Nursing Diagnosis (Post-Op)
Post-Op Day 1
- Decreased Cardiac Output related to surgical myocardial ischemia, coronary artery translocation alterations, or arrhythmia development.
- Impaired Gas Exchange related to cardiopulmonary bypass effects, mechanical ventilation dependencies, or ventilation-perfusion mismatching.
- Risk for Fluid Volume Deficit related to chest tube blood loss, surgical hemorrhage, or aggressive post-bypass diuretic management.
Post-Op Day 2 to 3
- Acute Pain related to surgical sternotomy access, chest tube placement irritation, and frequent nursing manipulations.
- Ineffective Airway Clearance related to thick retained respiratory secretions, relative immobility, and post-extubation incisional splinting.

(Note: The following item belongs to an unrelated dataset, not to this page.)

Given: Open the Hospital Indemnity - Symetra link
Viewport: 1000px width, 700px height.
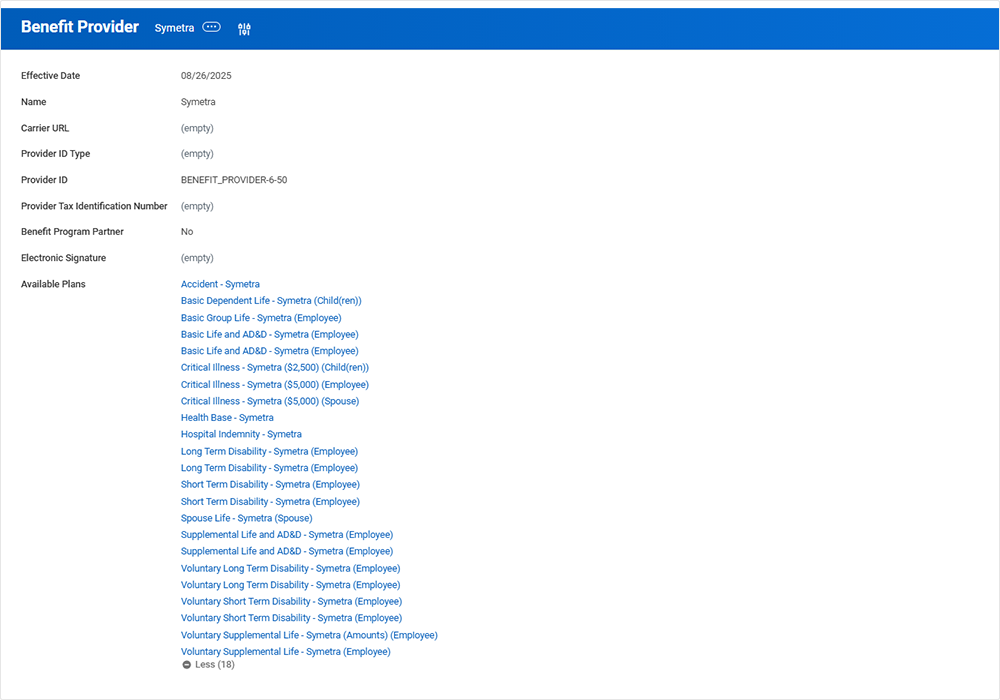Looking at the screenshot, I should coord(241,434).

- Risk for Infection related to multiple indwelling lines (central venous lines, arterial lines) and the median sternotomy incision.
Post-Op Day 4+
- Deficient Knowledge (Caregiver) related to specialized infant home care routines, recognition of cardiac decompensation signs, and medication tracking.

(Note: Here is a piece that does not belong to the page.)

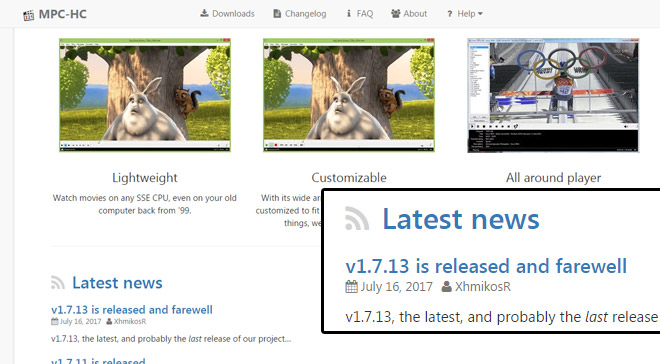Click the large v1.7.13 headline in the inset

486,266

- Activity Intolerance related to prolonged surgical recovery, decreased caloric intake during the acute illness, and generic physical weakness.
Complications
- Cardiac: Acute myocardial infarction or ischemia due to coronary artery kinking or stenosis at the surgical reimplantation sites; supraventricular arrhythmias, or neo-aortic root dilation.
- Pulmonary: Pulmonary artery stenosis at the site of the surgical anastomosis.
- Surgical: Postpericardiotomy syndrome, phrenic nerve injury causing diaphragmatic paralysis, or paradoxical systemic emboli.
Prognosis
- Without surgical intervention, the mortality rate is approximately 30% within the first week of life, and exceeds 90% by 1 year of age.
- Following a successful Arterial Switch Operation (ASO), the long-term prognosis is excellent, boasting a survival rate greater than 95% at 20 years.
- Most survivors enjoy a completely normal life span and normal exercise tolerance, requiring only lifelong periodic follow-up with a pediatric cardiologist.